Es evidente que una mera discusión con la autoridad del lugar –el policía en este relato- es una anécdota. Pero en mi caso la presiento como un síntoma de algo más profundo. Presiento que se está larvando algo más (verbo que no existe pero que me resulta muy gráfico para explicar algo que aún no se manifiesta pero que está actuando). No sólo en mí. Dos años antes del 15M escribí el “Despertar de la generación dormida”. Evidentemente no iba sobre eso, porque nadie podía saber que algo así iba a suceder. Pero sí sobre el descontento. La frustración ante un mundo que ofrece casi de todo y aboca a la infelicidad. A los pocos días de estallar escribí un artículo a página completa en el diario El Mundo en su sección de tribuna donde simplemente indicaba que para mí era lo más lógico del mundo que aquello hubiera pasado. No había sorpresa alguna.

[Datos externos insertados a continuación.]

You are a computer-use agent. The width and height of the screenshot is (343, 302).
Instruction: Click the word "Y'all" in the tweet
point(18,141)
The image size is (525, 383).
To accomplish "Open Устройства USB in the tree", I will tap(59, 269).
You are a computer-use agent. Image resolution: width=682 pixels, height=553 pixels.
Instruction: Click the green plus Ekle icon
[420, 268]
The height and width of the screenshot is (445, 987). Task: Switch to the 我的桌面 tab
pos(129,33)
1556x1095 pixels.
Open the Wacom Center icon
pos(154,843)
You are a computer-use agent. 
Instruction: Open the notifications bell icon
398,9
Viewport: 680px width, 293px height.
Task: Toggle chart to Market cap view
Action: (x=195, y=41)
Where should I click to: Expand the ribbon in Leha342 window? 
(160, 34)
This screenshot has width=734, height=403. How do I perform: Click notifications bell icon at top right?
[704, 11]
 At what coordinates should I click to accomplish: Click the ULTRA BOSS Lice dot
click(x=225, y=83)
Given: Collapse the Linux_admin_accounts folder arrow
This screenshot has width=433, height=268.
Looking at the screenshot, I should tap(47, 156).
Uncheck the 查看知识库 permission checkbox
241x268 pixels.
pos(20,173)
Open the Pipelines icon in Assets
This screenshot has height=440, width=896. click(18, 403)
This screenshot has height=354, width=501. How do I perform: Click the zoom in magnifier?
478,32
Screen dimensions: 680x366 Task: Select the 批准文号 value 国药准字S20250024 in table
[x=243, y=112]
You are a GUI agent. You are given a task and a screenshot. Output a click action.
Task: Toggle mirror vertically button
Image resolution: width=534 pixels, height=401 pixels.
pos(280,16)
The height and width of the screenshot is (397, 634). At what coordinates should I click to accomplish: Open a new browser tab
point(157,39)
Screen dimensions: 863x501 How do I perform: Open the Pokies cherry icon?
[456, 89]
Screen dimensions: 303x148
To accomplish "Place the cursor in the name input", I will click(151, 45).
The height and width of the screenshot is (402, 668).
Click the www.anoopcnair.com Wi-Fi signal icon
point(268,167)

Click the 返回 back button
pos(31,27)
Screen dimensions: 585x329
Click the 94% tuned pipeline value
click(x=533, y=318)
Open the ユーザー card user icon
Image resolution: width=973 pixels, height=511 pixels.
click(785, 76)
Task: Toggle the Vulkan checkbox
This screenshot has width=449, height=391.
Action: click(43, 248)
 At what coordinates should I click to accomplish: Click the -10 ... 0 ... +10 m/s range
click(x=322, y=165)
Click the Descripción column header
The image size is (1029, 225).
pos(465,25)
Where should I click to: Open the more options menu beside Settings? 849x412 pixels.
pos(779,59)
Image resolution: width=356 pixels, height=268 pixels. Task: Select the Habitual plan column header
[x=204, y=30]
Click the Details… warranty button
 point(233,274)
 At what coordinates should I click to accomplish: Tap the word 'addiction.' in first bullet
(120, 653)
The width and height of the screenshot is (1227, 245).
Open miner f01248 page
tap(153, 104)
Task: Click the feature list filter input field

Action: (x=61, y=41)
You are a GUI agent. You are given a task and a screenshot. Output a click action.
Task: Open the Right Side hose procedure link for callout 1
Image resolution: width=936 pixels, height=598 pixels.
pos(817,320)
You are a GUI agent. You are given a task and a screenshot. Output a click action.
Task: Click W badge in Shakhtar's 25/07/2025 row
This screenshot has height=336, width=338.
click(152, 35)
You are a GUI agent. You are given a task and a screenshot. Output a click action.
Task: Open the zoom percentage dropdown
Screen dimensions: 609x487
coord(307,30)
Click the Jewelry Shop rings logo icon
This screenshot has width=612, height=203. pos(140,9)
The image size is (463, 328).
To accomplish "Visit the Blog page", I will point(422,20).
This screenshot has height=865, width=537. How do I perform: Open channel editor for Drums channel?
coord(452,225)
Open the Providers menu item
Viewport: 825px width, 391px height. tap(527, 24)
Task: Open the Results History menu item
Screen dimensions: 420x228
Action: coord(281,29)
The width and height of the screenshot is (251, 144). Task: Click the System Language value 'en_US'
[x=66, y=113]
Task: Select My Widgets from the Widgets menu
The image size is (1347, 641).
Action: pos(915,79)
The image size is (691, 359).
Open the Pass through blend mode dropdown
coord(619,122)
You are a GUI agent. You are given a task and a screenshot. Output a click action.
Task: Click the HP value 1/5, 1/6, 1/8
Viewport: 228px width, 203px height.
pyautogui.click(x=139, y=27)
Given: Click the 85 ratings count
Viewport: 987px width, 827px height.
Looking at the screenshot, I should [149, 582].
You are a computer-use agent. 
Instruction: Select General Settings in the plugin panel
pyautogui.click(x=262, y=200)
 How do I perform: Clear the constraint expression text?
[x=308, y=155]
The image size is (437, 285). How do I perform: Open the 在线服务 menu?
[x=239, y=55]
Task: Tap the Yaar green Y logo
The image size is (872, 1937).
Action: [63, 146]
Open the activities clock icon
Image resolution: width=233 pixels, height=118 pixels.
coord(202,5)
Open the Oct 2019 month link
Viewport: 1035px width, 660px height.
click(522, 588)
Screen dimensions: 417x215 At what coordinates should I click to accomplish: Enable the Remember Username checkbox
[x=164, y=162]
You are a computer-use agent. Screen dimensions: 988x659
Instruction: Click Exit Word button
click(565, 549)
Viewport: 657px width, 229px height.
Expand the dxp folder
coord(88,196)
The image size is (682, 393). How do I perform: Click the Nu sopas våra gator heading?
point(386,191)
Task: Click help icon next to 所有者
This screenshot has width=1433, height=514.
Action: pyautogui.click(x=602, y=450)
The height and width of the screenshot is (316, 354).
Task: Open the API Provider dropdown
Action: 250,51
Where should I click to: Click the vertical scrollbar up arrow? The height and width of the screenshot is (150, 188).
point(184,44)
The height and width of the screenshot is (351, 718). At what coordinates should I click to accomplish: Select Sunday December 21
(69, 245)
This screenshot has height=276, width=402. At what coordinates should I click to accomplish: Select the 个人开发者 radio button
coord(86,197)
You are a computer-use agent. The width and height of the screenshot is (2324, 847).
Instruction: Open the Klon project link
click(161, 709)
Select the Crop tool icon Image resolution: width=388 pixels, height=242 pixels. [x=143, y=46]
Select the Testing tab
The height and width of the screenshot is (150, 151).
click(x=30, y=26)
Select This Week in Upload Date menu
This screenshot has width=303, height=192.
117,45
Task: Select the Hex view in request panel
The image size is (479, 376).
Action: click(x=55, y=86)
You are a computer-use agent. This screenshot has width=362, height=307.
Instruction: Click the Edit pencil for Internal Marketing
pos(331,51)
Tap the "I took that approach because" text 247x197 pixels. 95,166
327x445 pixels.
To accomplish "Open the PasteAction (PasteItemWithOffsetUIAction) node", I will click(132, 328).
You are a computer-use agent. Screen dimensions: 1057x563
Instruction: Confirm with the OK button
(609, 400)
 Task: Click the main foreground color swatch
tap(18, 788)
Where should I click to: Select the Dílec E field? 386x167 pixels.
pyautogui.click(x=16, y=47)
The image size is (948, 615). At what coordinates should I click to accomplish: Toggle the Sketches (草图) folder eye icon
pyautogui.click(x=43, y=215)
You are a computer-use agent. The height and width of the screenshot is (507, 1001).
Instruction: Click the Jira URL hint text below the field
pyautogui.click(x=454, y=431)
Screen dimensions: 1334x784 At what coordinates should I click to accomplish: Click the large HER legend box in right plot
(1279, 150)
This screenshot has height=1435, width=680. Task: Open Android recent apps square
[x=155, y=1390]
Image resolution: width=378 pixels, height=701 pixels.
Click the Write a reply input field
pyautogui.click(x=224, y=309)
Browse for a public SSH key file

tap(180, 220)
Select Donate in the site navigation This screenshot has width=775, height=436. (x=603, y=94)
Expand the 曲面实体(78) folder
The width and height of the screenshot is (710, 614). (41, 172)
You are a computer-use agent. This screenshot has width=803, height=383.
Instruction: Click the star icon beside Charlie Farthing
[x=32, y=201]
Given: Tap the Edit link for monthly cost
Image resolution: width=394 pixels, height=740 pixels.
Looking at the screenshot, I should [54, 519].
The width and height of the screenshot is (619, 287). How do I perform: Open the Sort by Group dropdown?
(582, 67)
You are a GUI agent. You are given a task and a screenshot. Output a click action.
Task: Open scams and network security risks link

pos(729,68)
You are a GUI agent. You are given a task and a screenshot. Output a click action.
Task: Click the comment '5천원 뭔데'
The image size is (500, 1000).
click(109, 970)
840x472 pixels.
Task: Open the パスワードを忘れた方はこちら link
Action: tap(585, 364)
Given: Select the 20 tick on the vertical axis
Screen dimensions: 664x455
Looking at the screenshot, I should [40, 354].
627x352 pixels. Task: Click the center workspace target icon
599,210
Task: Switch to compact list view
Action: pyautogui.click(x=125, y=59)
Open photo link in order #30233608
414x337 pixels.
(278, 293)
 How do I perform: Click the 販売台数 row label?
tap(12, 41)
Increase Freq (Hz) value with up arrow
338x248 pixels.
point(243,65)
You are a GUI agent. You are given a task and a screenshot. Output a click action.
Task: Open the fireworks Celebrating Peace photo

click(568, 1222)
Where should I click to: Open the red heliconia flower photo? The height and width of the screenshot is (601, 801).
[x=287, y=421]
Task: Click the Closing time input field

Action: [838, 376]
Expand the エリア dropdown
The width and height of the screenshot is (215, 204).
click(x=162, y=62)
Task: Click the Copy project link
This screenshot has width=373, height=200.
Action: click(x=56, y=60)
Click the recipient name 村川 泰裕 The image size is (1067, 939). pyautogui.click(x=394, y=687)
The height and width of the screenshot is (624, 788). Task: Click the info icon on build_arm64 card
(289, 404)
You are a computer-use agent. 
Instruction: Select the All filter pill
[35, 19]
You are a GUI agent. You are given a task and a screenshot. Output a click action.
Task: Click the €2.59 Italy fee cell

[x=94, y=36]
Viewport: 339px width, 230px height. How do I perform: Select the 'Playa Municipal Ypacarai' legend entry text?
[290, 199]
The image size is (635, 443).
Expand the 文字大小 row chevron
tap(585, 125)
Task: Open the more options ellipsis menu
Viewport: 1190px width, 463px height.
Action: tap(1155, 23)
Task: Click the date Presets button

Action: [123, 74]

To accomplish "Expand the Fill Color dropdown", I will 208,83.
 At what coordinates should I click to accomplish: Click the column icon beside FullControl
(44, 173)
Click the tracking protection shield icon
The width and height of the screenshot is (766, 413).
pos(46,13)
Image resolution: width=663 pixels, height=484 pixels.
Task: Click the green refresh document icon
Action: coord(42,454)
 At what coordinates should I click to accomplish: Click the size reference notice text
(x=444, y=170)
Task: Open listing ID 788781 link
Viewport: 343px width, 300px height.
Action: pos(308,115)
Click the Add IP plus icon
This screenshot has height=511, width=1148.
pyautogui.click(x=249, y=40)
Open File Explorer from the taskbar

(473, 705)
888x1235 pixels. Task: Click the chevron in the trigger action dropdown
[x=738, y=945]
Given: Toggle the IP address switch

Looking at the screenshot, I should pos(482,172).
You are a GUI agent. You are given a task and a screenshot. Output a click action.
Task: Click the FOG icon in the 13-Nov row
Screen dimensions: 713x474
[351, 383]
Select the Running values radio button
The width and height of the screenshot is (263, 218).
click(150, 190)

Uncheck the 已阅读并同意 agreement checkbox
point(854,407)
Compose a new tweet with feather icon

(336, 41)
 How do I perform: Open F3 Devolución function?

Hoy escribo aquí que esto no ha acabado. No sé cuándo ni cómo. Pero la puerta se ha cerrado en falso. Y cuando las cosas se cierran en falso acaban saliendo por algún sitio. Normalmente con mucha más violencia.

Que el mundo está en plena convulsión es algo evidente. Ayer me topé con una manifestación que pedía directamente reducir la población mundial. El malthusianimos ha vuelto. La violencia verbal está en aumento. Y a la vez parece todo más calmado. Más dormido. Pero está latente.

Falta una chispa. Falta una amalgama que una. Ojalá, claro está, que ese cuestionamiento de la autoridad sea mucho más parecido a aquel que se dio hace 2.000 años que al que sucedió hace 100. Pero nadie sabe a ciencia cierta por dónde van a ir los tiros –ni el amor-. Espero que lo que triunfe sea lo segundo. Aunque me temo que no será así.